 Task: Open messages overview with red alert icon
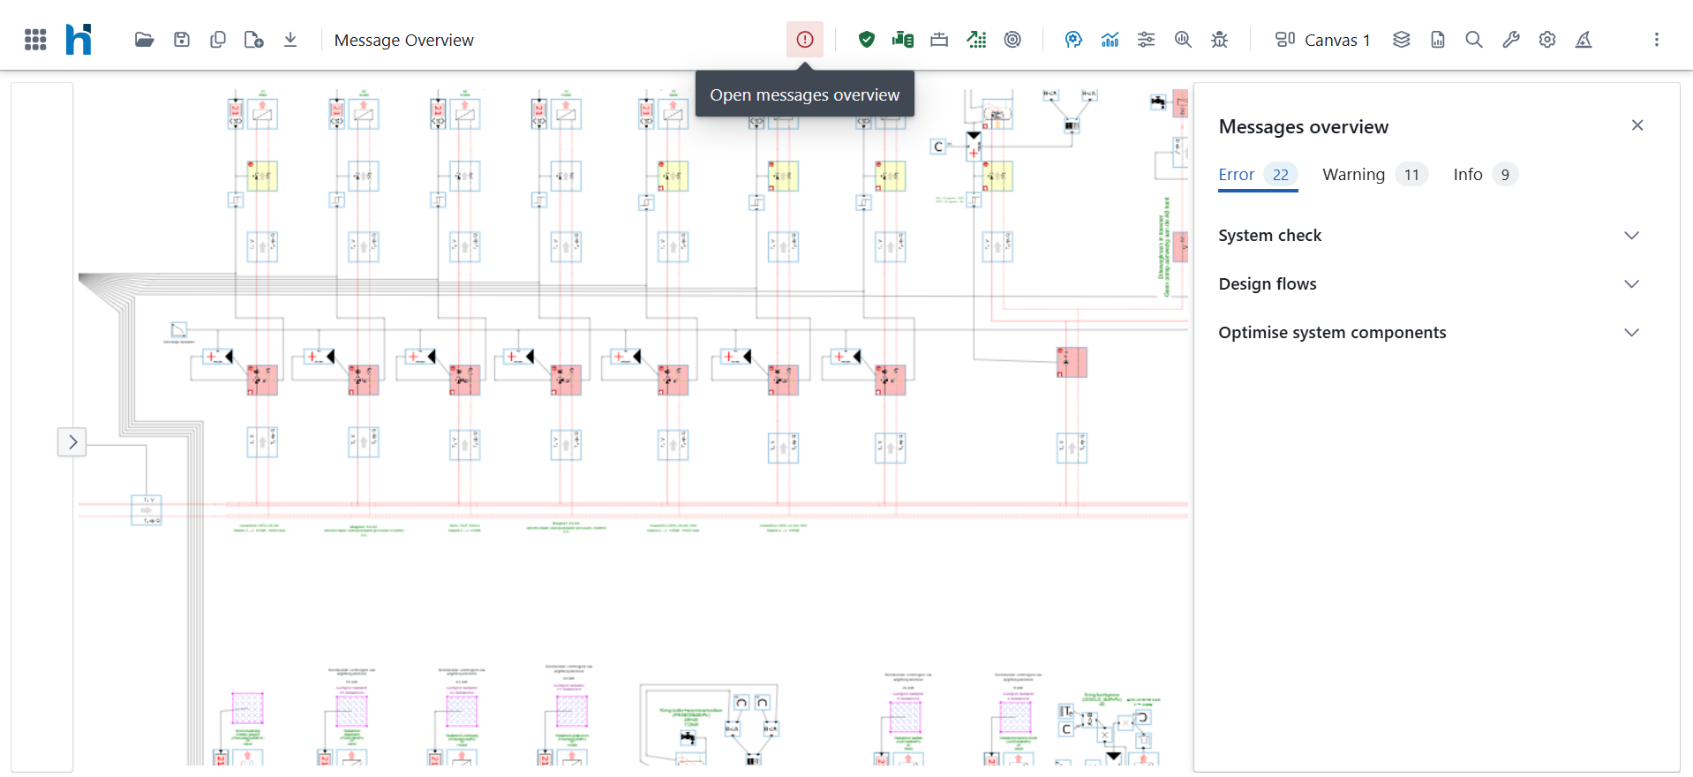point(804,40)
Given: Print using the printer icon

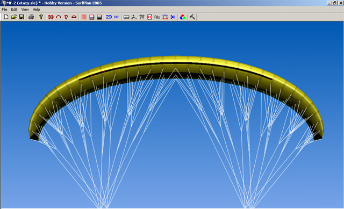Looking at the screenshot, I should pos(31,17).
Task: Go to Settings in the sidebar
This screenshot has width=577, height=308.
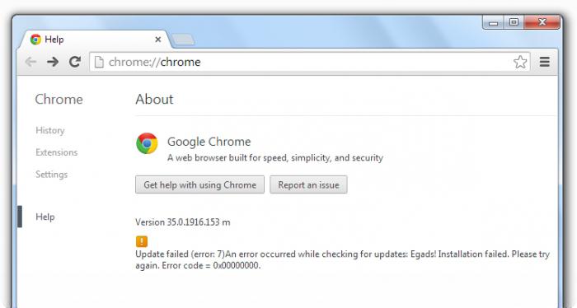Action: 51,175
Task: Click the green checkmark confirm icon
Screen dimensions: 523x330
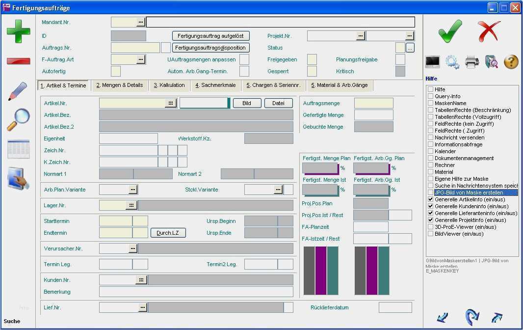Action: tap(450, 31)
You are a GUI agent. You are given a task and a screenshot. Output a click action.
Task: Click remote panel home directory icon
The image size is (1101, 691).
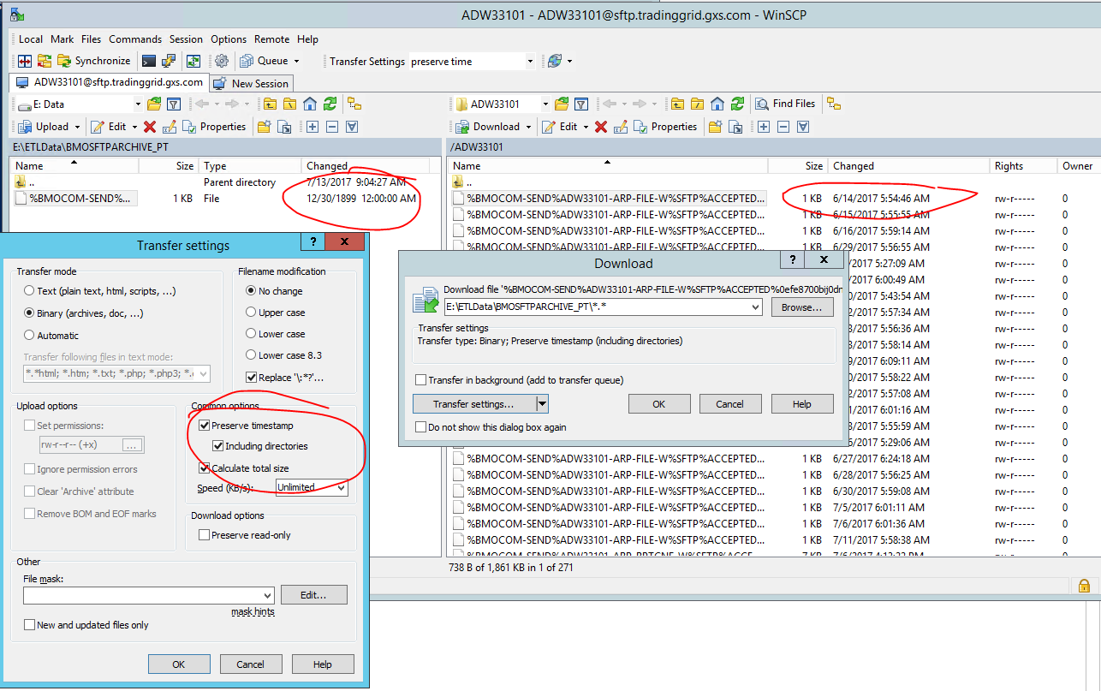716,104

*TASK OBJECTIVE*.
Excluding pictures, copy exactly the lines from the line containing "Given: Print using the printer icon" through the last line of the data, inclusive.

*PROBLEM SOLUTION*.
Given: Print using the printer icon

Looking at the screenshot, I should pos(31,17).
Task: Go to Settings in the sidebar
This screenshot has width=577, height=308.
Action: 51,175
Task: Click the green checkmark confirm icon
Screen dimensions: 523x330
Action: tap(450, 31)
You are a GUI agent. You are given a task and a screenshot. Output a click action.
Task: Click remote panel home directory icon
The image size is (1101, 691).
716,104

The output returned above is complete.